- [Task to carry out]
What is needed is the number of lines below that contain the word "will", with no other output.

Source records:
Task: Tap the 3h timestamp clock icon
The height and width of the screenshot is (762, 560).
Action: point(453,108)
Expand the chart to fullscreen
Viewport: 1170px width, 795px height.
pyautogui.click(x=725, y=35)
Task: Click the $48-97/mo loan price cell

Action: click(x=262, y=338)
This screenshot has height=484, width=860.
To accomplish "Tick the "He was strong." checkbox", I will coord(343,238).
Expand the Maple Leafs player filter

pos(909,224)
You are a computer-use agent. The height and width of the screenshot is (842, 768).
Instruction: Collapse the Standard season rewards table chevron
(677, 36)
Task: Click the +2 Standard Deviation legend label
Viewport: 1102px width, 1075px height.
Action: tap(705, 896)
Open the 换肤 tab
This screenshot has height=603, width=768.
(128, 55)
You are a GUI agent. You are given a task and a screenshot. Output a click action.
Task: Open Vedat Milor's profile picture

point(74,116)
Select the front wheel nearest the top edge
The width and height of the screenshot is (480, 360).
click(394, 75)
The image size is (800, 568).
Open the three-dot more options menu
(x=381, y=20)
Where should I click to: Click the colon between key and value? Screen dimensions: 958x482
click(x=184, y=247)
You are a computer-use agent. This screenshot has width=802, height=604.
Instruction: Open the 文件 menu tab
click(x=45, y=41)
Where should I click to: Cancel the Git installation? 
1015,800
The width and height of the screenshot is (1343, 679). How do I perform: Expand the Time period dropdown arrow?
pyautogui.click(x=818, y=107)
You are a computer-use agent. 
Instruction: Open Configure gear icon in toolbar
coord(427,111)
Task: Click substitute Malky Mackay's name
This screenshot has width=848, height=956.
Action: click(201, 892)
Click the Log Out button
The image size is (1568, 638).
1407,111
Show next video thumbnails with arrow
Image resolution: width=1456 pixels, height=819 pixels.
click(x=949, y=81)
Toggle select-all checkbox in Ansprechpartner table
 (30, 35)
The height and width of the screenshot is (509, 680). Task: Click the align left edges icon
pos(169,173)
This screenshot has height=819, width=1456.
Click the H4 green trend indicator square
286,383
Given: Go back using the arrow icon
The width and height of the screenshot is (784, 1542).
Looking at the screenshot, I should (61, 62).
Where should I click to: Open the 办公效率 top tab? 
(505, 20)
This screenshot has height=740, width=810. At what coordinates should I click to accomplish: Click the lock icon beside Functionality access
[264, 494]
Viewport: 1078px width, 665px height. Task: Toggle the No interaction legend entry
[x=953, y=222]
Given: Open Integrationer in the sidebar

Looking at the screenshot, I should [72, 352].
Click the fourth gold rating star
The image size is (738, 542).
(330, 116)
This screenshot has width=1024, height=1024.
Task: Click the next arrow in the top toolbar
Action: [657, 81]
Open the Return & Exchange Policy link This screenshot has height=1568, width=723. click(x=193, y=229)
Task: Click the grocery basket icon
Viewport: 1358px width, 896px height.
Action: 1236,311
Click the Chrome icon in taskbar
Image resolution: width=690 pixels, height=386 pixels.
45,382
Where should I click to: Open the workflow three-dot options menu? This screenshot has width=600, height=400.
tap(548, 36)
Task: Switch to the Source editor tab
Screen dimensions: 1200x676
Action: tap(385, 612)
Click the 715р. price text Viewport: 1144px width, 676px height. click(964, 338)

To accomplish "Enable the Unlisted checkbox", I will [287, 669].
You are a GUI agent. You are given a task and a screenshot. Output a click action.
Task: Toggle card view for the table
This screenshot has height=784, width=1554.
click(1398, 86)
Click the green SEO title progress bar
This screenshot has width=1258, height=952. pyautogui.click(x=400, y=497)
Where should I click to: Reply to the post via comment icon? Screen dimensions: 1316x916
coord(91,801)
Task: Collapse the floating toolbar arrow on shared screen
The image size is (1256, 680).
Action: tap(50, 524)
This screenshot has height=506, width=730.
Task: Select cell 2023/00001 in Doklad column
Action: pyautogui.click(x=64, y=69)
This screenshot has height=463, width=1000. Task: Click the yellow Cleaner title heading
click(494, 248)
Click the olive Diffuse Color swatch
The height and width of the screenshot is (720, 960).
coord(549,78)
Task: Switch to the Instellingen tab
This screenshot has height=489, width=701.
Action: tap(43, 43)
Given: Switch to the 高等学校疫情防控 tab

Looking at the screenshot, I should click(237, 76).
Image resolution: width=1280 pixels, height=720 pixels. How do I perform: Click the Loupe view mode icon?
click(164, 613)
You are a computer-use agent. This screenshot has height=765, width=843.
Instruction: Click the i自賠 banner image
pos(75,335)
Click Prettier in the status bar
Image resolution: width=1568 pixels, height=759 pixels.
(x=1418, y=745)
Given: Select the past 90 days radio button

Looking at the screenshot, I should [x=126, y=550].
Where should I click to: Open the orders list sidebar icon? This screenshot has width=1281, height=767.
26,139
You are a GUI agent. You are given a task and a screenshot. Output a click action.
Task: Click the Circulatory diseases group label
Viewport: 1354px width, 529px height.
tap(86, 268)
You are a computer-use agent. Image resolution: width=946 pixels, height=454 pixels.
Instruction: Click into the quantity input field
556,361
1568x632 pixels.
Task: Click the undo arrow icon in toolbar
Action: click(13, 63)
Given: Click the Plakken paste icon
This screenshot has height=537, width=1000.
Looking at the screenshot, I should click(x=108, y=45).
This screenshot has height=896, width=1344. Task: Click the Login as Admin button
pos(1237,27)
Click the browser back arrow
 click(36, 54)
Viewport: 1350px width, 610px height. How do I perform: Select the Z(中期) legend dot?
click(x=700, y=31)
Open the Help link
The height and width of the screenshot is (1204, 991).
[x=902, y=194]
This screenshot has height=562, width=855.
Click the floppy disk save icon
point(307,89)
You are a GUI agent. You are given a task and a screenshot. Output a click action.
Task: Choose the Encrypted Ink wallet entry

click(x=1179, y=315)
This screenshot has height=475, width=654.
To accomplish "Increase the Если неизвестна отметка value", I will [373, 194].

- [Solution to the problem]
3